Awareness is Step 1.
Education is Step 2.
Activism is Step 3.
Slactivism goes hand in hand with Step 1, Awareness. But it’s a three-step process that is designed to continue once you make it to Step 1. You have to move through Steps 2 and 3 to see a real change and impact the world.
This is why I want to challenge you, the average Joe and Jane out there who commonly take part in the basics of slactivism we can all easily become involved in, to take away the ‘sl’ and pursue the next steps to becoming an activist.
- What is the most recent campaign you mentioned on social media? This is your "Step 1: Awareness"
For myself, it was how that ridiculous #TheDress hashtag and ‘controversy’ took over the world. To change this from something meaningless to meaningful, The Salvation Army in South Africa has made a campaign addressing violence against women.

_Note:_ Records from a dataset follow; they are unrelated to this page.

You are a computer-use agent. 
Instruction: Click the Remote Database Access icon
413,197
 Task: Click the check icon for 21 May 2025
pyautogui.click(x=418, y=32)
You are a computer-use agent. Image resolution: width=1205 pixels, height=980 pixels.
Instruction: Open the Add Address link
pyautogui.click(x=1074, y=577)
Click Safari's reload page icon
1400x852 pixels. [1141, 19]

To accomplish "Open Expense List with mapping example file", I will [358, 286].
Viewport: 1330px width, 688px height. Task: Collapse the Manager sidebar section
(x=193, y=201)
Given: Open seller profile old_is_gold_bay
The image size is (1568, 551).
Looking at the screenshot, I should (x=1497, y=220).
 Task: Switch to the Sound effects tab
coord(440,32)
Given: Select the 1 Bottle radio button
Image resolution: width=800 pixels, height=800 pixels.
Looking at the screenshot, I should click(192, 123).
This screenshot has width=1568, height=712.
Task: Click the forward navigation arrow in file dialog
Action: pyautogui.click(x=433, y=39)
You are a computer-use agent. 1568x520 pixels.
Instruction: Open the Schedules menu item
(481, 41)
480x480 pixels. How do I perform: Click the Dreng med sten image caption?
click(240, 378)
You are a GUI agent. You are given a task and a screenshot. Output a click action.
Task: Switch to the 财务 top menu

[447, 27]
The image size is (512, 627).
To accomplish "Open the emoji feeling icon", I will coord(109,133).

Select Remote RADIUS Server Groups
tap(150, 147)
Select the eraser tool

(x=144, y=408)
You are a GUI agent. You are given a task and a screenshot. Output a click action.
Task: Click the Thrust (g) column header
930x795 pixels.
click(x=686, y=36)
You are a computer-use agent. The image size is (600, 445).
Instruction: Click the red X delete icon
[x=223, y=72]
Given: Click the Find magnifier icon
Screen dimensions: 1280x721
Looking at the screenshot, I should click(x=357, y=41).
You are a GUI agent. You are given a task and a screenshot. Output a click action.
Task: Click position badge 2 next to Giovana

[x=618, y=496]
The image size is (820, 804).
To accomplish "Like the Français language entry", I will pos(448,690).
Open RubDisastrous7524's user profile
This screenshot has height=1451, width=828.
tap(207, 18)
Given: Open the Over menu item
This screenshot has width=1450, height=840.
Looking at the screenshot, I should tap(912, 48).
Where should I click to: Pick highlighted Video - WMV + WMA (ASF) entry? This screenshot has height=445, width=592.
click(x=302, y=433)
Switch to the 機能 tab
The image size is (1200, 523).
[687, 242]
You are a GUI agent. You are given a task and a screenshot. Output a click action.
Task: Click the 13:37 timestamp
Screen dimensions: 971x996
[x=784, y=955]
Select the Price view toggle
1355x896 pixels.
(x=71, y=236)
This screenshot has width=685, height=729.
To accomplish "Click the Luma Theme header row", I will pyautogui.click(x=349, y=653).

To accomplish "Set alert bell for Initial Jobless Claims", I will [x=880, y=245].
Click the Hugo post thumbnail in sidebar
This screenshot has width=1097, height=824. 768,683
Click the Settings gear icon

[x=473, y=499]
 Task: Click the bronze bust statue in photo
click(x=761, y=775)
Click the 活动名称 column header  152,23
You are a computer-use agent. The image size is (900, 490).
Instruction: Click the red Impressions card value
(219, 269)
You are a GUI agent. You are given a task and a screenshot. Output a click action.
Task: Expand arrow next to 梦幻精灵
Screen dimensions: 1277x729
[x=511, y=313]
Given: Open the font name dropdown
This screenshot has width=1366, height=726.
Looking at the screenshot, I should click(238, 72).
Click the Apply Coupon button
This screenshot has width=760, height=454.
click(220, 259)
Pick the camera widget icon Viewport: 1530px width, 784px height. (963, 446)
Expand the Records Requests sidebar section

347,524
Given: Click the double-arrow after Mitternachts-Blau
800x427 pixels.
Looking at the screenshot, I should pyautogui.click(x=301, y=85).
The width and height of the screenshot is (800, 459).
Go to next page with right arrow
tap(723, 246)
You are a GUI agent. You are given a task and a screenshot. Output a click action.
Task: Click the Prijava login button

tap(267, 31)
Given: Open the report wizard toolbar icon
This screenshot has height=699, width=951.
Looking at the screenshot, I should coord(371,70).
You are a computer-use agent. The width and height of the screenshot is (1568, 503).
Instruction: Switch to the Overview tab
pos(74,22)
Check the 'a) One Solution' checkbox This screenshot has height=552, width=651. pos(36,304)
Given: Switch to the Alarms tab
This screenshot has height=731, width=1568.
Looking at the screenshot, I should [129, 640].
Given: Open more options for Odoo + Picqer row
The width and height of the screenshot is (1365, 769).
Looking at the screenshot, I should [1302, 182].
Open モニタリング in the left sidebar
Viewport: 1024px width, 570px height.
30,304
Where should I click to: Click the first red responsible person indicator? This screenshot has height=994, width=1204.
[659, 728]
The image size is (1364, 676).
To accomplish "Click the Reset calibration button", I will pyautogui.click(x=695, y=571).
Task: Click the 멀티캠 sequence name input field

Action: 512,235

They took a woman covered in bruises and cuts and put her in the gold and white version of the dress with the tag line ‘why is it so hard to see black and blue?’.
- Research! Find out statistics about the cause and how it pertains to you (geographical location, statistics specific to your area, etc). This is your "Step 2: Education"
From here, if you find yourself passionate about the cause, it's time to move forward!
- Get involved! Take part in a campaign, donate money, sign up to volunteer, do whatever it takes to ensure you are becoming involved in ending the injustice! This is your "Step 3: Activism"
I’m not picking on awareness campaigns—if people didn't became aware of what was happening around the world, they wouldn't have the incredible opportunity to become educated and stand up to injustice! I want to bring light to how awareness is not enough. Following through is imperative to seeing justice win out. Don’t be a slactivist—do something! You can, and you will, be amazed at how big of an impact you can have on seeing injustice come to an end.